Rishikesh
Reisebericht

3. bis 15. Dezember 2023

Rishikesh: Die Welthauptstadt des Yoga

Nun sind wir in Rishikesh - der Welthauptstadt des Yoga - angekommen. Bereits die Beatles waren Ende der 60er hier und haben sich mit einem Guru in die Welt der östlichen Spiritualität begeben. 

Unser erster Eindruck, es ist alles sehr nüchtern. Es reiht sich ein Betonbau an den anderen und Yogazentren und Ashrams wechseln sich ab. Dazwischen finden sich einige Bauruinen und weitere Betonbauten werden errichtet.

baustelle in rishikesh

Gemütliche Yogastimmung kommt bei uns nicht auf. Unweit unserer Unterkunft finden wir zumindest einen gemütlichen Außensitz für Frühstück und Abendessen.

Rishikesh liegt wie Varanasi am heiligen Fluß Ganges. Der Fluß ist hier noch sehr sauber und auch das Flußufer lädt zum Verweilen ein. Wer möchte kann an einer Raftingtour auf dem Ganges teilnehmen.

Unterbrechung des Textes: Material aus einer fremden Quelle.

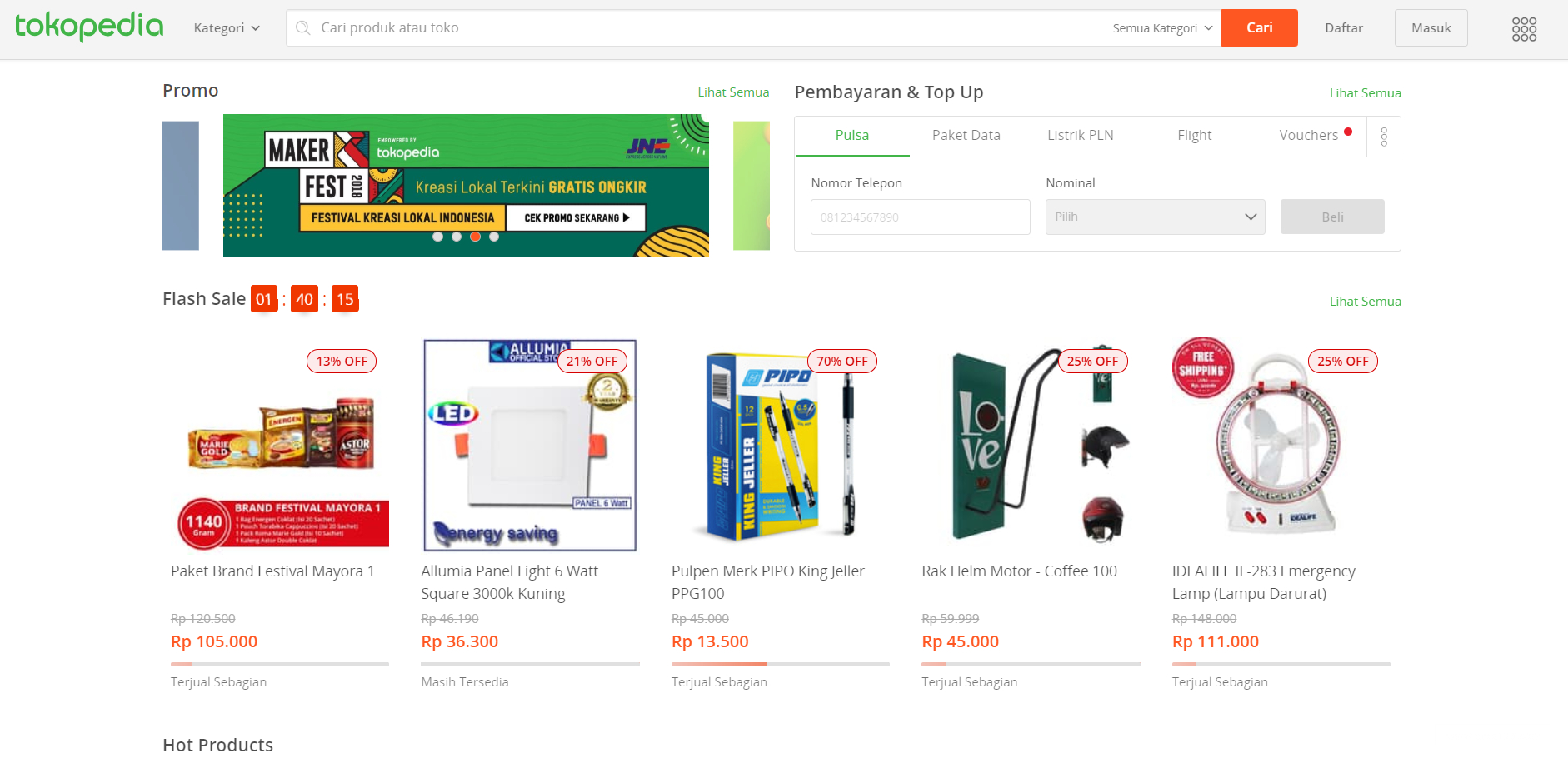Click Lihat Semua next to Flash Sale
1568x763 pixels.
coord(1365,301)
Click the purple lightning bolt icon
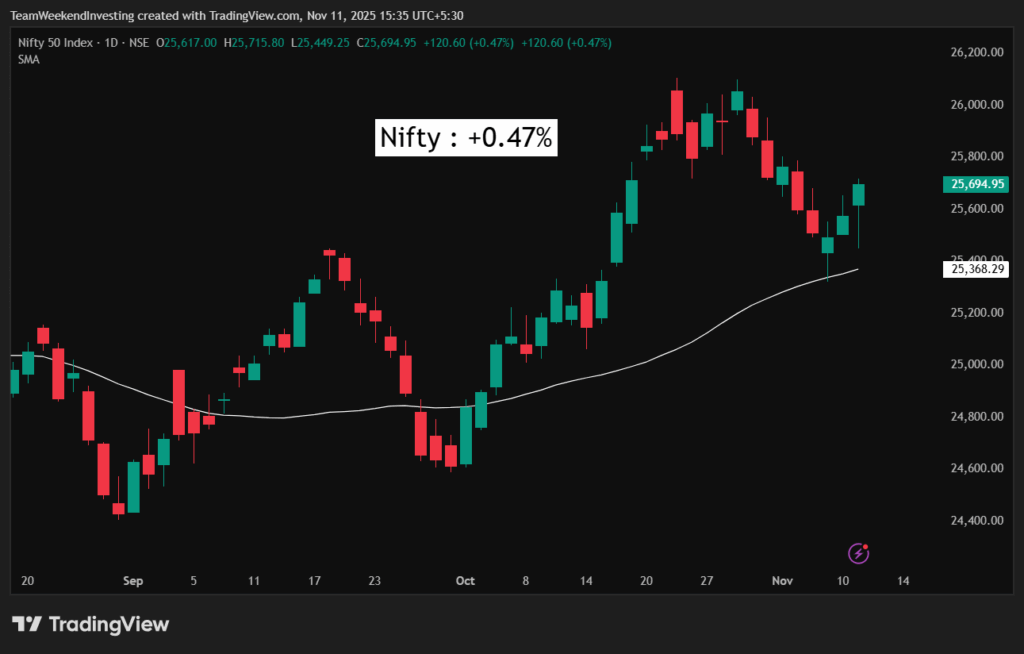Image resolution: width=1024 pixels, height=654 pixels. (x=858, y=553)
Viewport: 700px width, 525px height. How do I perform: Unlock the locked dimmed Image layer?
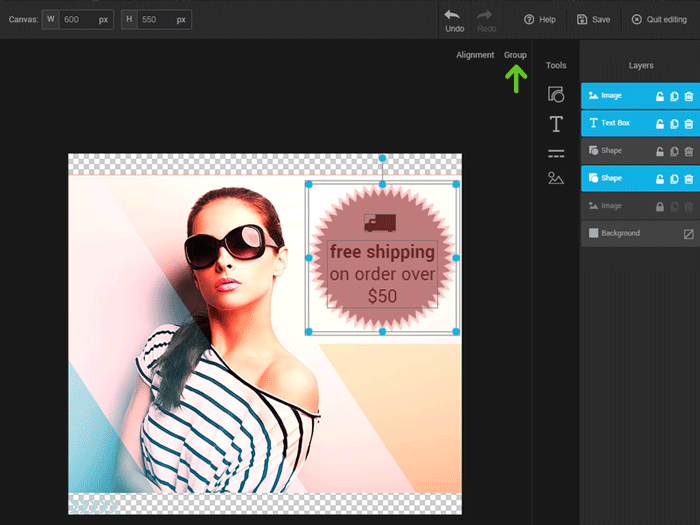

Rishikesh ist durch den Ganges geteilt. Wir sind im westlichen Teil, in Tapovan, untergekommen. Auf der anderen Flußseite finden sich Ghats und Tempel und ebenfalls Ashrams. Auch das Beatles Ashram befindet sich auf der Ostseite. Es wurde 2015 für die Öffentlichkeit zugänglich gemacht.

Um von der West- auf die Ostseite zu gelangen oder umgekehrt existieren zwei Fußgängerbrücken. Wegen einer Baustelle ist die Lakshman Jhula Brücke derzeit gesperrt, aber eine Fähre bringt uns an das andere Flußufer und wieder zurück.

Während unseres Aufenthaltes in Rishikesh haben wir uns eine Woche in ein Ashram eingemietet. Weiterlesen

Für die letzten Tage sind wir in ein Hotel gezogen und nehmen täglich an einer Stunde Hatha Yoga für Anfänger teil. Ich wollte noch an anderen Kursen teilnehmen, aber die Anfängerstunde hat es in sich. Das Yoga konzentriert sich vorrangig auf die Körperhaltungen und es folgt Übung auf Übung.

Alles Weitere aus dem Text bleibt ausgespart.